Öte yandan mağdur temin etme vazifelisi olan kuşkulu Hacı İsrafil Sağlam iddianamede yer verilen sözünde örgüt toplantılarına katıldığını söyleyerek, “Toplantılara üst kademeden herkes katılıyordu. Saha elemanları ve alt kademe asla katılamazdı. Örgütün üst idaresindeki herkes iştirak ediyordu. Toplantıların ikisinde Nihal Candan’ı gördüm. Nihal Candan örgüt lideri Onur Apaydın’ın sevgilisiydi. Başka şahıslar Nihal Candan’a hürmet gösteriyor ve aralı davranıyordu.
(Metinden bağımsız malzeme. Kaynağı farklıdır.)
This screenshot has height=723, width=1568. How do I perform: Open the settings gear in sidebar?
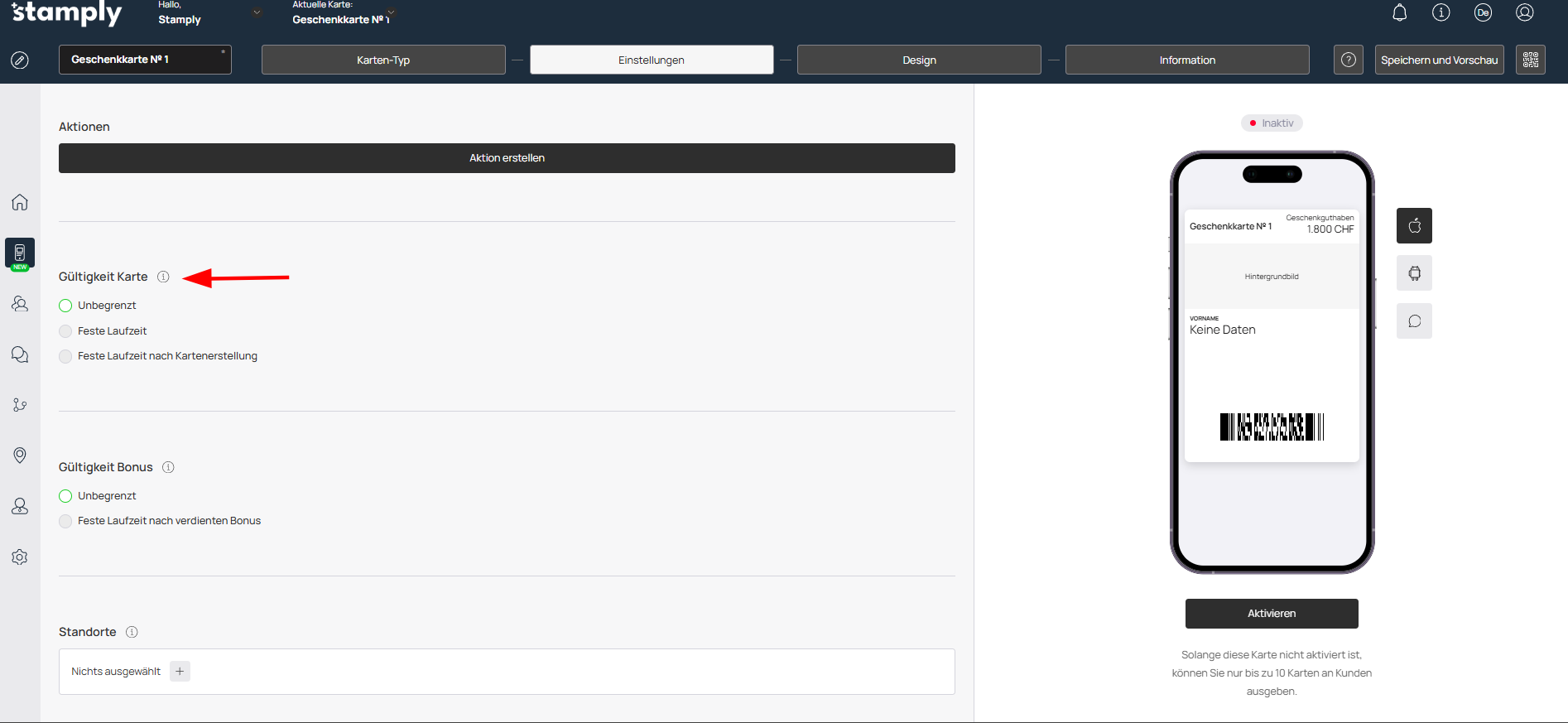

Nihal Candan’ın yanında örgütün iç işleyişine ait bahisler otomobil alım satım işler konuşuldu” halinde beyanda bulunduğu da iddianamede söz edilmişti.
İddianamede Bahar Candan’ın ’suç örgütüne üye olmak’ cürmünden 2 yıldan 4 yıla kadar ’kişinin, kendisini kamu vazifelisi yahut banka, sigorta ya da kredi kurumlarının çalışanı olarak tanıtması yahut bu kurum ve kuruluşlarla bağlantılı olduğunu söylemesi suretiyle dolandırıcılık’ hatasından ise 2 kere 12 yıldan 40 yıla kadar olmak üzere toplamda 14 yıldan 44 yıla kadar mahpusla, Nihal Candan’ın ise tıpkı cürümlerden 8 yıldan 24 yıla kadar mahpusla cezalandırılması talep edildi.
Öte yandan öteki 20 kuşkulu hakkında ise değişen oranlarda mahpus cezası istenmişti.